The decision may set a bad precedent for other social welfare programs
The full reach of the Court’s opinion is unclear, but it is certainly possible that states will use this precedent to challenge a number of social welfare programs and civil rights statutes as unconstitutionally coercive under the Medicaid ruling. Federal statutes that limit a penalty for a state’s noncompliance to the denial of federal funds for a small government program or to a small portion of a large program may fare better in a constitutional review, but the door to challenging these laws has been opened.
States can’t afford not to participate in the expansion
The federal government pays on average approximately 57 percent of Medicaid’s total costs under the current program. But under the Affordable Care Act, the federal government will pay the full cost of the Medicaid expansion for the first two years, from 2014 to 2016. The federal government’s share will then drop to 95 percent in 2017 and ultimately to 90 percent by 2020.
But even when states have to pay 10 percent of the coverage for the new group of enrollees, states will save far more than they spend. That’s because they currently pay high costs for uncompensated care obtained by the uninsured at public hospitals and clinics, and because insurance premiums for state employees and others are inflated to cover costs that are passed on from caring for the uninsured.
Under the expansion, states will be able to increase the number of insured people by an average of 25 percent, with an increased state cost of less than 3 percent.
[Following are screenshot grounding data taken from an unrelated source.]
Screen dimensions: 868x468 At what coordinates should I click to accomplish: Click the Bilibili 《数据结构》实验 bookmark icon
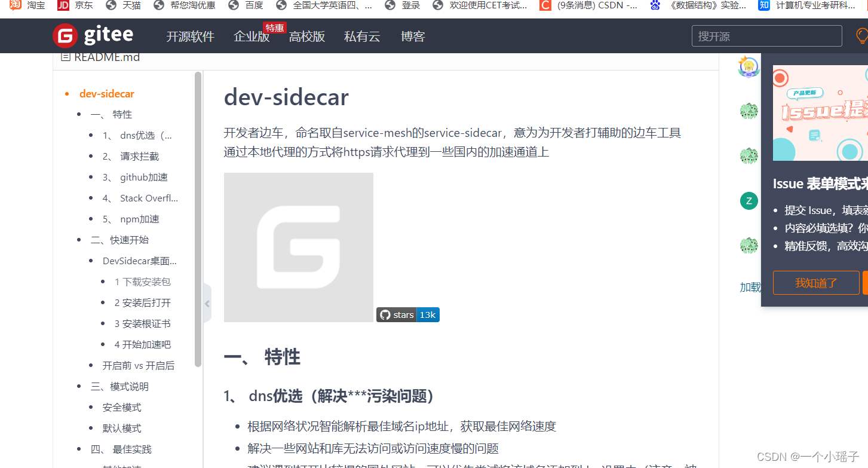point(654,6)
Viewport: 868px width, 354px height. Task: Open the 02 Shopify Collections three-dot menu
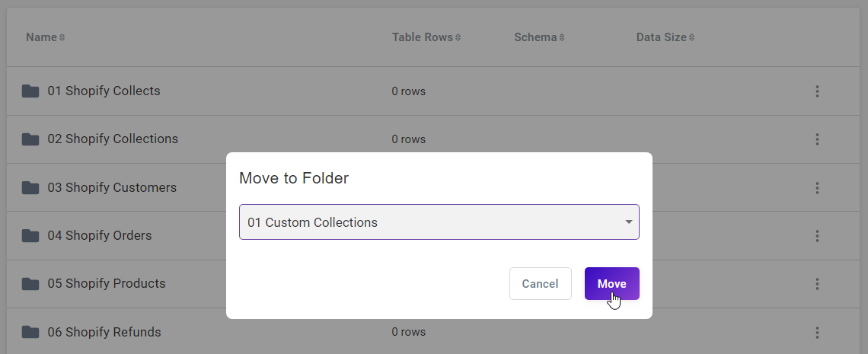click(x=817, y=139)
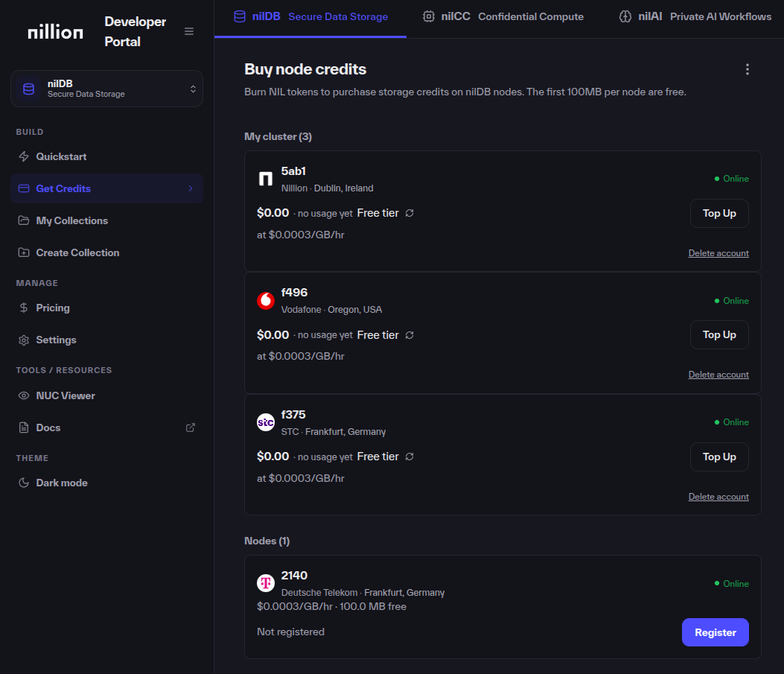Open three-dot options menu beside Buy node credits
This screenshot has width=784, height=674.
tap(748, 69)
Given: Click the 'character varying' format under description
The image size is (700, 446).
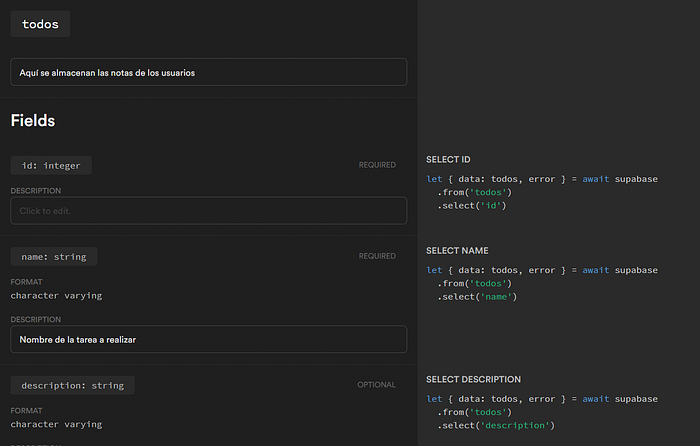Looking at the screenshot, I should coord(56,424).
A report from the Council of Economic Advisers estimates that California would spend close to $2 million under the expansion but would save more than $2.2 billion. At a time when state budgets are shrinking, these savings are critical.
The initial uptake of Medicaid was slow but ultimately successful
When Medicaid was first enacted in 1965, states were given the option of whether to participate in the program. It took a little while, but all states joined the program by 1982. A similar time lapse may occur with this expansion, but ultimately all states will likely participate in the expansion because it is too good an offer for them to refuse.
The Supreme Court’s ruling on the Affordable Care Act’s Medicaid expansion has created a bump in the road on our country’s long journey to universal health care coverage, but the incentives are strong for states to participate in the expansion. All Americans deserve access to affordable health insurance. We can only hope that this political moment will pass quickly so that we can return to the work of repairing our nation’s tattered safety net.
Jessica Arons is Director of the Women's Health and Rights Program at the Center for American Progress.
 The statutory threshold is 133 percent of the federal poverty line, but 5 percent of an individual’s income is disregarded, which effectively raises the limit to 138 percent of the federal poverty line.